Story by Paul Wood | Illustrations by Holly Camp
In old days, the Hawaiians measured time by the moon. That methodology, kaulana mahina, is just now being rediscovered. And guess what—in terms of astronomical sophistication it rivals that of the Mayans. Captured in poetry and stone by many generations of kahuna (native scholars), this kaulana mahina holds the secret to sustainable living in these islands.
The agreement that today is January 14th or March 3rd or (you name it) certainly comes in handy. It tells us when to pay the electric bill or what day to show up at the office. Days are numbered like beads on a string that can be taken anywhere and used any place.
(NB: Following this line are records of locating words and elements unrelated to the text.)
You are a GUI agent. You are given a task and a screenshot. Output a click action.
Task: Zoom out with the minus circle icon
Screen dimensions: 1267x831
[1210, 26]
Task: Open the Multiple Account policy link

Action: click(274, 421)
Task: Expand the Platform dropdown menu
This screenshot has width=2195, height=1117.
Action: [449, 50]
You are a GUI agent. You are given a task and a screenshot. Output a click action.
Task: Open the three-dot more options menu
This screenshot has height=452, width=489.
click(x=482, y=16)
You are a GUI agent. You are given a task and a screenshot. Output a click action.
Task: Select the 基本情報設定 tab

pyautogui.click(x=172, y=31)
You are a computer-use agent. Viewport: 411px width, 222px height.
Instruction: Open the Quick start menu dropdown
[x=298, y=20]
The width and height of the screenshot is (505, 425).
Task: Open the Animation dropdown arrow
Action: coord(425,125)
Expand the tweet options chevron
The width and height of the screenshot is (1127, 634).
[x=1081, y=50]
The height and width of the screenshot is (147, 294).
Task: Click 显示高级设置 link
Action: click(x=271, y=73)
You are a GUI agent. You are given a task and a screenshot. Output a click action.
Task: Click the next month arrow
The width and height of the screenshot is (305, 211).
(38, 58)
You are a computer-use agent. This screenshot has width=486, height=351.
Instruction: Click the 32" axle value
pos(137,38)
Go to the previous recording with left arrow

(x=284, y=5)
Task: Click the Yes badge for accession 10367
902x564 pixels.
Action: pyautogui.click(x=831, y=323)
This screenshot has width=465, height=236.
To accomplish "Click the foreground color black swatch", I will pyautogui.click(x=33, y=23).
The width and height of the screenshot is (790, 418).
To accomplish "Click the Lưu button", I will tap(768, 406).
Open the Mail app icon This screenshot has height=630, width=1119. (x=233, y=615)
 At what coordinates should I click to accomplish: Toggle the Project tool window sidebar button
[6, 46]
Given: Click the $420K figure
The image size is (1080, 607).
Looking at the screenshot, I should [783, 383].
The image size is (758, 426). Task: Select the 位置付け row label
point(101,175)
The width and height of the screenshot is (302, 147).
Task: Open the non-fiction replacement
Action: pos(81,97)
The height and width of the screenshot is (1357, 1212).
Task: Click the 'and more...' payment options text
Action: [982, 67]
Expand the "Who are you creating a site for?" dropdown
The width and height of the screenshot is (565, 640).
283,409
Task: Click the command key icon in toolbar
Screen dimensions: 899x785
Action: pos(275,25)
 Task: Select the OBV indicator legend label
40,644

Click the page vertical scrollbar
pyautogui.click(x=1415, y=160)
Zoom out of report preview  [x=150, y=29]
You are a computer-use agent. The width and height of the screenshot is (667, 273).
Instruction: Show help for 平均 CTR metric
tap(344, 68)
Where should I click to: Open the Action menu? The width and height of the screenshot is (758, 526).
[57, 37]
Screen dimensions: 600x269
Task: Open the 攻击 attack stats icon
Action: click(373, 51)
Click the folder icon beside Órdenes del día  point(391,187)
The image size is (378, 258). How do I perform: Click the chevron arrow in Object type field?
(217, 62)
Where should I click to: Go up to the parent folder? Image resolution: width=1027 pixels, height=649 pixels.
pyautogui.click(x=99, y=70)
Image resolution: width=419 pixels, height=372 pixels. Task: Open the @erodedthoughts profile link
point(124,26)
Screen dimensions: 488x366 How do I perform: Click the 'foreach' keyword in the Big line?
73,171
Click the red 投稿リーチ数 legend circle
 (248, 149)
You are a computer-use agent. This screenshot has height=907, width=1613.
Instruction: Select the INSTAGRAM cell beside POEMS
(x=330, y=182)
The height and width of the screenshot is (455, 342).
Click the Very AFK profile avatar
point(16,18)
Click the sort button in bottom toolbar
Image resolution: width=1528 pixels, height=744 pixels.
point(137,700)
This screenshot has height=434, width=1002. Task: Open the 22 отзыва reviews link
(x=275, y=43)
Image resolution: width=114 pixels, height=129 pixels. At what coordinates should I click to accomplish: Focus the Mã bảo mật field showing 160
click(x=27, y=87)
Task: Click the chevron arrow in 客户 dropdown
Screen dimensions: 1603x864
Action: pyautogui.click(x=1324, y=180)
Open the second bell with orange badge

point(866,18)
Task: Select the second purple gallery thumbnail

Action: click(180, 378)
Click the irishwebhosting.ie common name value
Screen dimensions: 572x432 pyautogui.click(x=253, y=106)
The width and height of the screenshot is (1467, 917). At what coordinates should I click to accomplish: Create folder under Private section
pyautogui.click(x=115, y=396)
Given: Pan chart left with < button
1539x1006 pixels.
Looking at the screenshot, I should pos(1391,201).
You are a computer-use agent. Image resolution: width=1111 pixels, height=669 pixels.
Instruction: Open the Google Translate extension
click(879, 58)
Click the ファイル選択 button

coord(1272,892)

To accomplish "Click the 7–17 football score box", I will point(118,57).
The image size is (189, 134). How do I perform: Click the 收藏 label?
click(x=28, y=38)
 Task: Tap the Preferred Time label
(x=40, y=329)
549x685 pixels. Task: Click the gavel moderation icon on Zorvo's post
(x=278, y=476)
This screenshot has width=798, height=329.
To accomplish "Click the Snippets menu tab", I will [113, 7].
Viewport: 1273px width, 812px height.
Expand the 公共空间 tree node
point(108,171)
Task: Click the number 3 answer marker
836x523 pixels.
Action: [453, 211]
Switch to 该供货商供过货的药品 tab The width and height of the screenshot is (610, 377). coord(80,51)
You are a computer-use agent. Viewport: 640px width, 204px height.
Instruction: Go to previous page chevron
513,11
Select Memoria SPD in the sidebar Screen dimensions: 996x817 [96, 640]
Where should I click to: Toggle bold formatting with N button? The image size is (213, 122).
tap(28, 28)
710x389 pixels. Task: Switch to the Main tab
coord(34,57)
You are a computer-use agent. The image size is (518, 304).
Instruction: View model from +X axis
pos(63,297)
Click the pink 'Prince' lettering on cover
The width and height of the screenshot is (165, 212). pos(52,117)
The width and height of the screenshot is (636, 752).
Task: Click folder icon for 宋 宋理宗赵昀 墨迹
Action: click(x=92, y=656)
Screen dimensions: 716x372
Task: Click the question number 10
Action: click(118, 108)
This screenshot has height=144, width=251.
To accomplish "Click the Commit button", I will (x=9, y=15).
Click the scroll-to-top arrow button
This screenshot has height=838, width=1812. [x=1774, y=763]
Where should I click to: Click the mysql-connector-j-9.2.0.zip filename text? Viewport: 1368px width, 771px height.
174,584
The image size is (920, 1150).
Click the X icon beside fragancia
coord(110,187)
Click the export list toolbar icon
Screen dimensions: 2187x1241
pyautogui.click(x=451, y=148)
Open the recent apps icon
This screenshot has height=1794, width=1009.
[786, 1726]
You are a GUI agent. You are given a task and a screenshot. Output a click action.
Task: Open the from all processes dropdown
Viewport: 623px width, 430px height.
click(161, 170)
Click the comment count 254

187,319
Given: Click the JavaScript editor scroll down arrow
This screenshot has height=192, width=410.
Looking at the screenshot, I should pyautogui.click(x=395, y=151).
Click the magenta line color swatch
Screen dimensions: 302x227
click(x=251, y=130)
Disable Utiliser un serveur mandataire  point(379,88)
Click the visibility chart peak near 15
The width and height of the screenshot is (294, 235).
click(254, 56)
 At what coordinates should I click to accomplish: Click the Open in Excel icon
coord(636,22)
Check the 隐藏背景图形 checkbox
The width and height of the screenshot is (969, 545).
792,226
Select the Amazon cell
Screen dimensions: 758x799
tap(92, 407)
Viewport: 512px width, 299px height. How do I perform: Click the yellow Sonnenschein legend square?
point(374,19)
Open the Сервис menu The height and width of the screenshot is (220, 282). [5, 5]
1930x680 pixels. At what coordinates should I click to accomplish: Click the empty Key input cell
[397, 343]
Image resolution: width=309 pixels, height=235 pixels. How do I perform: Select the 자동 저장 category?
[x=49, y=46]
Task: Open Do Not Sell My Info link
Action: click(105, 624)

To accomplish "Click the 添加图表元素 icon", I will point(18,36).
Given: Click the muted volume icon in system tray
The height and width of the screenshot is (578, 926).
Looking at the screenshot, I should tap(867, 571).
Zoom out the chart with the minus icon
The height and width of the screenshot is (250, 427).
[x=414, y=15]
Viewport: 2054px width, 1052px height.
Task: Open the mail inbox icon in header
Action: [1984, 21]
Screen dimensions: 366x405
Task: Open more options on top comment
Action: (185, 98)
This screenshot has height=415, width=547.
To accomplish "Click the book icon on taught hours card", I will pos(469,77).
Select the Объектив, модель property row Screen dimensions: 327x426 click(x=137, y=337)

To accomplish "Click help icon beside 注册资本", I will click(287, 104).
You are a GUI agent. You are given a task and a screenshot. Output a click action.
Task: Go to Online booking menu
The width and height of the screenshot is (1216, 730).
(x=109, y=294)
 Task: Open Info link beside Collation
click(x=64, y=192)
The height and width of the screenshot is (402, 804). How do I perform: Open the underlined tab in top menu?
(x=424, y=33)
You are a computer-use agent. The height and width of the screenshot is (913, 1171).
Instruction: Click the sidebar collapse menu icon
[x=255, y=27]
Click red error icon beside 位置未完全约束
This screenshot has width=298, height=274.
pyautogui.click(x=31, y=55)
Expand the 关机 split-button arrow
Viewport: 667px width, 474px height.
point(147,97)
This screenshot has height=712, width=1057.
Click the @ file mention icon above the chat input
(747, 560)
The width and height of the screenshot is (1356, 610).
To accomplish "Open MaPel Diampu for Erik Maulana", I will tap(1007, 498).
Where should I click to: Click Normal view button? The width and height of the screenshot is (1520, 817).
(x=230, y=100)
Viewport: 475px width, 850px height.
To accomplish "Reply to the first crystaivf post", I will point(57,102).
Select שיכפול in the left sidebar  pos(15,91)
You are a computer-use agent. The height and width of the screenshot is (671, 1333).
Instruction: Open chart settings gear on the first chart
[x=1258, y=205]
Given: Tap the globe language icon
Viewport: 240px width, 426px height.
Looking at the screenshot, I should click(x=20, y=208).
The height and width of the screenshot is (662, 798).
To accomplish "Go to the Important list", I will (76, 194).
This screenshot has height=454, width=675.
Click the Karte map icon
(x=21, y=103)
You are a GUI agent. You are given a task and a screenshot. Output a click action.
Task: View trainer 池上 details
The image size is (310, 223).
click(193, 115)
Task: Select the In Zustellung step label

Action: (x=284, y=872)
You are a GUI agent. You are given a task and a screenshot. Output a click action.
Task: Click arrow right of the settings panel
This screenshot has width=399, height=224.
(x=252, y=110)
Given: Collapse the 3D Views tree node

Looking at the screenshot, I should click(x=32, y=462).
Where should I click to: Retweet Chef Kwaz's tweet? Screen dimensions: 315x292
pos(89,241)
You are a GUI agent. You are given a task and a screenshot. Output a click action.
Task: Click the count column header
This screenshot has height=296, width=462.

This admirable simplicity has helped make the Gregorian system (first adopted in 1582) the most widely used calendar on Earth.
But we pay a price for this simplicity. We can stop looking at the sky. We can have “a day” without ever seeing daylight (or moonlight). If you live according to the tides and the rains, the movements of sea life and the liveliness of plants, the cyclic scarcity and abundance of natural resources, you would prefer a calendar that provides more information.
Such is the Hawaiian moon calendar, the system indigenous to these islands. Kaulana mahina—literally, “positions of the moon” (mahina being the word for moon)—kept the human and natural worlds in harmony for centuries until it was crowded out by the gradual Westernization of the Islands. Fortunately we have excellent information about this system preserved in the old chants (including the all-important Kumulipo), in some early histories (such as David Malo’s Hawaiian Antiquities), and above all in millions of pages of nineteenth-century Hawaiian-language newspapers, most of which are still not translated into English. The woman who has embraced the challenge of resurrecting the kaulana mahina is Maui-born Kalei Tsuha.